Jeremy Boynes, principal founder of Gluecode Software, talks about the beauty behind Apache Geronimo

Editorial staff (dwinfo@us.ibm.com), developerWorks, IBM
This content is brought to you by the developerWorks editorial staff.

Summary:  Gluecode Software is among the growing number of companies that are successfully commercializing open source software, and it has incorporated several up-and-coming open source middleware components -- including Apache Geronimo and Apache Derby, among others -- into a J2EE™ application server stack. After the recent announcement of IBM's acquisition of Gluecode, we sat down with one of Geronimo's main contributors and CTO of Gluecode, Jeremy Boynes, to hear his perspectives on Geronimo, Java™ directions, and the state of open source.

Date:  10 May 2005
Level:  Introductory
Also available in:   Russian  Japanese

Activity:  8838 views
Comments:  

Jeremy Boynes When Chief Technology Officer Jeremy Boynes joined Gluecode Software, he brought first-hand knowledge of the possibilities that come with combining open source software and enterprise application development. He was Chief Architect for Bravanta and Netmosphere, where the use of open source software helped him reduce those companies' expenses, and his 20 years of enterprise computing experience also includes posts with Cisco, BT, Centrum Systems, and Sequent Computer Systems. He has a degree in electronic engineering and has participated in a number of large open source projects as contributor and committer, including OpenEJB, ObjectWeb, the Derby Java database, and, of course, the Apache Foundation's Geronimo J2EE server project.

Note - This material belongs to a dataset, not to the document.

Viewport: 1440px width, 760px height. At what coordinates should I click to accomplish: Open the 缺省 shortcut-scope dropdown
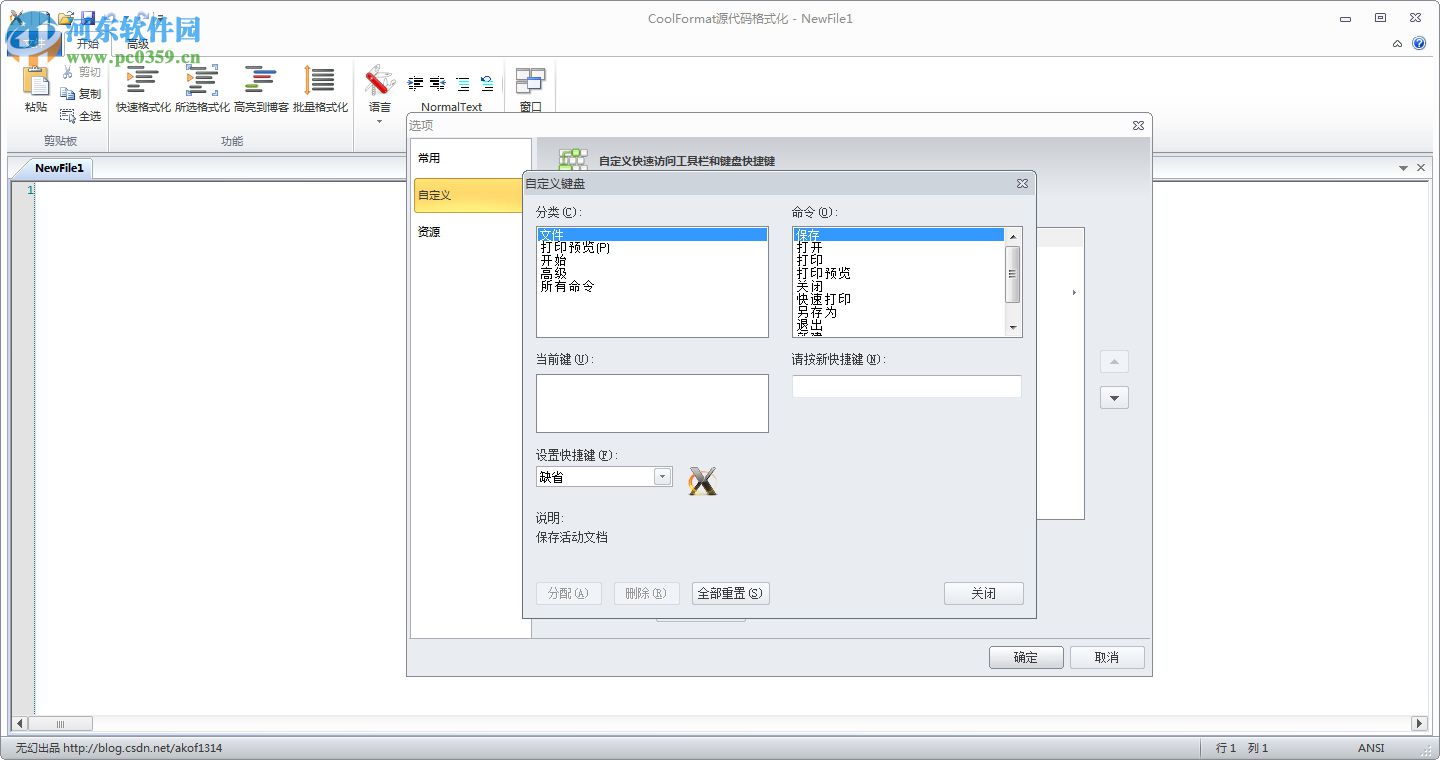click(x=662, y=476)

IBM has announced that it is acquiring Gluecode Software, which is in line with its goals of fostering and participating in the open source community as well as encouraging the adoption of open standards. As with Eclipse, Derby, and the Apache HTTP server (httpd), IBM is bringing in Gluecode Software's Geronimo-based platform to provide an open source complement to its existing middleware lineup.

[Don't] think of Geronimo as just another J2EE server but as the start of a system framework that can be used to build a whole variety of tailored infrastructure services.
                                        -- Jeremy Boynes

Our developerWorks staff asked Jeremy, as one of Geronimo's architects, to introduce us to Geronimo's design goals, its architecture, and how it stands apart, and perhaps give us a little insight as to how an open source project of this scale comes together.

developerWorks: Can you describe the Geronimo architecture? What are some of its main components?

Jeremy Boynes: When Geronimo started, the primary goal of the project was to produce an implementation of J2EE 1.4 by integrating many of the existing open source projects that supported portions of the specification. The architecture that emerged from that focused on two main areas: to provide a framework that facilitates that integration with zero impact on the other projects, and a set of system service modules that when assembled together would comprise the finished server.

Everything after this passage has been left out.